Frankly, I kinda doubt their stats, considering according to this chart of Internet usage statistics, only about 71% of the people in North America have Internet access to start with. Saying virtually everyone who has Internet access is also an active social media user, well, that just doesn’t match my observations. Certainly I know quite a few people who regularly use the Internet, but who don’t have any use for social networking or social bookmarking sites, such as Facebook, MySpace, Friendster, etc.
I mean, yeah, there are a lot of accounts on social media sites. But you know what? In a lot of cases, it’s the same people signed up for multiple accounts.
For instance, my husband has a personal MySpace page, and as a working musician he also has a professional MySpace page. And the recording studio he owns also has it’s own MySpace page. That’s three “users” of MySpace that all resolve to the same individual. I have personal accounts on MySpace, LinkedIn and FaceBook, and maybe a half dozen or so others, so I’m one individual accounting for “users” on multiple social media sites.
Let’s just say I’d advise taking that “70% of Americans use social media sites” claim with a huuuge grain of salt.
But I digresss. The point is, the spammer was trying to get me to sign up for some “system” that would teach me how to game social media sites to make money.
And the only thing I can say to that is, if you get this same solicitation or anything similar, please don’t. These folks and others like them offer high-pressure sales pitches with all sorts of attractive-sounding promises (like making hundreds of dollars a day without any work), but if you value your business or personal reputation, you wouldn’t touch this sort of thing with a ten-foot pole.
Members of social media sites don’t want to be bombarded by high-pressure sales pitches, endless ads and “once-in-a-lifetime opportunities.” They don’t want worthless “members” who try to manipulate the social networking site solely for the purpose of driving traffic away to the member’s own get-rich-quick website. They do not respond kindly to those who try to exploit their communities for profit without giving anything back.
Join an online community because you want to contribute something of value (and, yes, I’m talking about waaaay more than simply links to your own website content) to the community, and you just may be surprised over time by the value you can gain from the connections you make.
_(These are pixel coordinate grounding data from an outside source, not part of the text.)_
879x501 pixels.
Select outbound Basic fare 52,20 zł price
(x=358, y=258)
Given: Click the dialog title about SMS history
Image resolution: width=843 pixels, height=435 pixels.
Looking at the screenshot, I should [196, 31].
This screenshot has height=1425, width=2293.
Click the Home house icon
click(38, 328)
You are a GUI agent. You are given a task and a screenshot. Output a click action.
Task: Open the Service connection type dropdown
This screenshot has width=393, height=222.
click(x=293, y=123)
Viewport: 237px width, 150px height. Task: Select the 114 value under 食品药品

The relationships you build can continue to pay dividends in unexpected ways for years to come.
Join an online community with the intention of exploiting the members to make money and you’re throwing away those long term benefits for an unlikely shot at short-term income — which will dry up as you are blacklisted, booted out or ignored by the influential members of each community you try to spam.
This would not be acceptable behavior in real life, and it’s not acceptable online.